Kramer vs. Kramer (1979)
Ted Kramer is a career man for whom his work comes before his family. His wife Joanna cannot take this anymore, so she decides to leave him. Ted is now faced with the tasks of housekeeping and taking care of himself and their young son Billy. When he has learned to adjust his life to these new responsibilities, Joanna resurfaces and wants Billy back. Ted, however, refuses to give him up, so they go to court to fight for the custody of their son.
Up and coming New York advertising executive Ted Kramer believes that his role and responsibility to his family is to be the household breadwinner, which means a focus on career. Joanna Kramer, his wife of eight years, is relegated to role of housewife and mother to their five and a half year old son, Billy Kramer, as Ted doesn't want her to work outside the house. As such, Joanna, on the encouragement of Margaret Phelps, a recent divorcée in their apartment building and one of Joanna's primary confidantes, decides to abandon the marriage, and leave Billy with Ted, as she feels she can't properly take care of Billy in her current fragile mental state. Ted believes that Joanna is solely going through a phase, and that she will return home in a day or two, which she doesn't. So, Ted has to make some major adjustments in his life. Beyond the time of fitting in Joanna's duties into his work schedule, Ted is ill equipped to take care of the household chores and be Billy's sole caregiver, which is made more difficult as Billy has his own ill feelings about the entire situation. Ted and Billy go through a difficult period in learning how to deal with each other as father and son, but the relationship eventually blossoms into a truly loving one, with Margaret being one of their biggest supporters. Two issues threaten Ted and Billy's new-found familial happiness: the negative effect his new time priority with Billy has on maintaining a productive work life, and the arrival fifteen months later of a newly confidant Joanna, who wants custody of her son.

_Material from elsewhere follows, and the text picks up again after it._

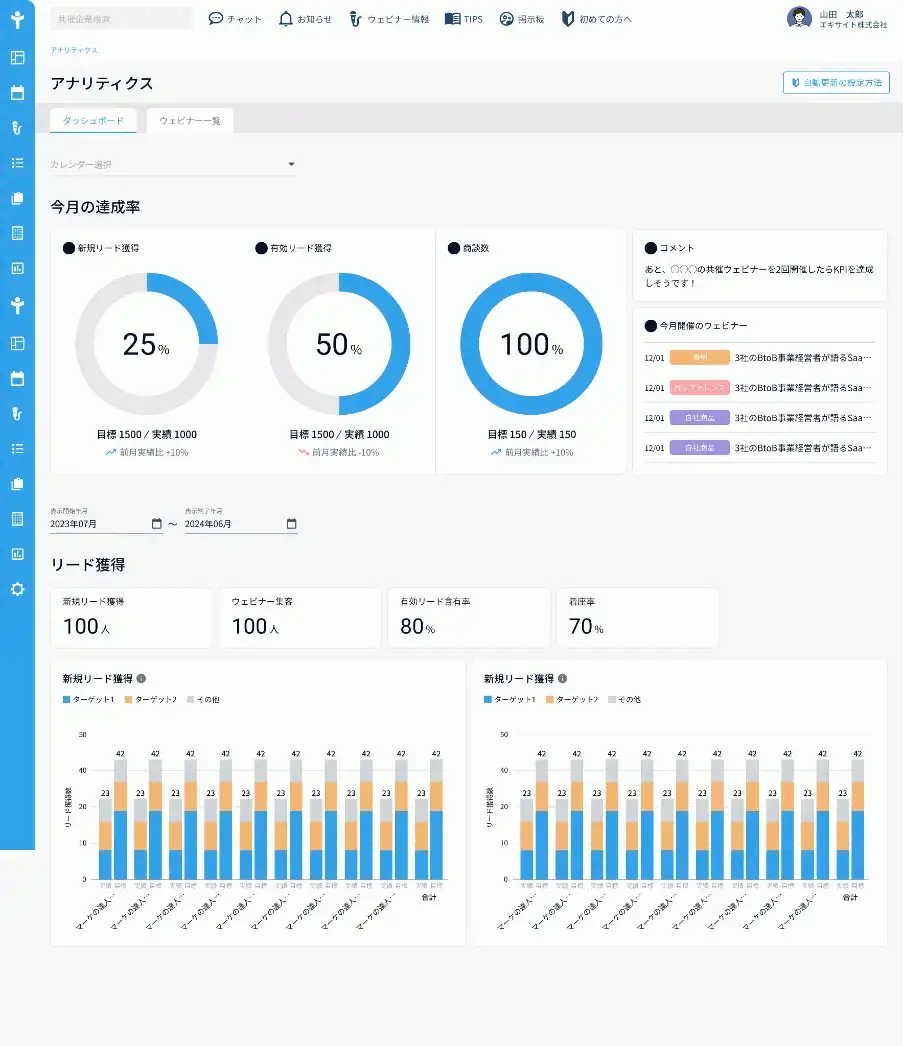Expand the カレンダー選択 dropdown
Image resolution: width=904 pixels, height=1046 pixels.
[173, 164]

On the same day Manhattan advertising executive Ted Kramer lands the biggest account of his career, he learns that his wife, Joanna, is leaving him and their young son, Billy. Forced to raise his son alone, Ted loses his job but gains a stronger relationship with the child with the help of another single parent, Margaret. When Joanna returns to claim custody of Billy, the ensuing court battle takes a toll on everyone concerned.

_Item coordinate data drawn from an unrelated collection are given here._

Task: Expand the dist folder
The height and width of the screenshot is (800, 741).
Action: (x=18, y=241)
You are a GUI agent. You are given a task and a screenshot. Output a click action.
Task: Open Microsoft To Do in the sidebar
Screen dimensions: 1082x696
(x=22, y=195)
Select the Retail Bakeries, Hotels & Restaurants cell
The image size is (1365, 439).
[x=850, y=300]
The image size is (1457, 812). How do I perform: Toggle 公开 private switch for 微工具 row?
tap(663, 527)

Ted Kramer's wife leaves her husband, allowing for a lost bond to be rediscovered between Ted and his son, Billy. But a heated custody battle ensues over the divorced couple's son, deepening the wounds left by the separation.
- Ted Kramer (Dustin Hoffman), a workaholic advertising executive, is just given his agency's biggest new account. After spending the evening chatting with his boss about handling a new and very large account, he returns home to find his wife Joanna (Meryl Streep) in the process of leaving him.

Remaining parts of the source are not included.